We saw a stone dining-table and seats, perfectly positioned so that a fine meal could be enjoyed while viewing the entertainment in the surrounding pools and fountains. Our guide then demonstrated what happened when the Archbishop got bored, or thought his guests should go home. Every stone seat (except the host’s) had a secret fountain underneath, which could provide a surprise soaking from below. Despite the current fashion to make church fun, I doubt the Church Commissioners would pay for such an installation in any English episcopal residence.
Shock tactics
AT THE wedding itself, the couple had chosen a reading from the Song of Songs, enabling me to use “Set me as a seal upon your heart” as the text for my address. Years ago, I might have mentioned the importance of sealing an envelope to protect its contents; nowadays, the advent of email and social media means that the envelope is almost an endangered species — even if not as near extinction as the name Graham.
The Song of Songs is a strangely unfamiliar book of the Bible. At the Austrian wedding, I could see a degree of incredulity — especially on the faces of the young — as I explained that it was an erotic poem, organised as a dialogue between a young woman and her lover. As I described how the couple praise the beauty of each other’s bodies, with the man calling the woman a garden of delights and the fountain of life, I could see one or two thinking I was about to go too far. I sensed relief in the laughter when I said I would refrain from quoting any more since I had no wish to scandalise.
The Bible can still do that. Perhaps it’s no surprise that John Wycliffe, when translating the scriptures into English, was a bit uncertain about the impact of the Song of Songs on the untutored mind. He thought the uninformed may imagine it would “signify unclean love of lechery”.
Celestial synchronicity
WHILE at home, we’ve been walking a little of the Cornish Coast Path. It’s a bit like a drug, although we’ve given ourselves years to complete it gradually.
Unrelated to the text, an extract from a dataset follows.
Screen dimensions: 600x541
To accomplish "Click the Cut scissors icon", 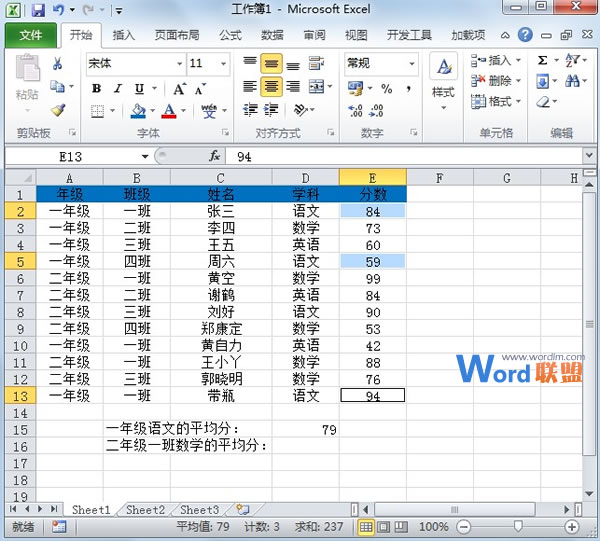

I’ve also been reading Raynor Winn’s The Salt Path, which tells the story of how she and her terminally ill husband (named Moth — makes Graham seem commonplace) walked the South West Coast Path (not just the Cornish bit of it) after they had lost their home and livelihood (Reading Groups, 7 June). Their courage and endurance make our days out seem very soft.
Recently, we had walked part of the path near Zennor just before I read the chapter in which Raynor and Moth negotiate the same section. We found it very hard work, since it’s so rocky. Raynor says: “The ground breaks and heaves, pushing up boulders, turning the path into a spew of sharp, impassable rock.” Accurately put. If I’d read that before we went, we might have chosen somewhere different, but the sense of achievement would have been much reduced. Perhaps it was meant that I should read it only afterwards. God working in his usual coincidental way again.
The Rt Revd Graham James was Bishop of Norwich from 1999 to 2019.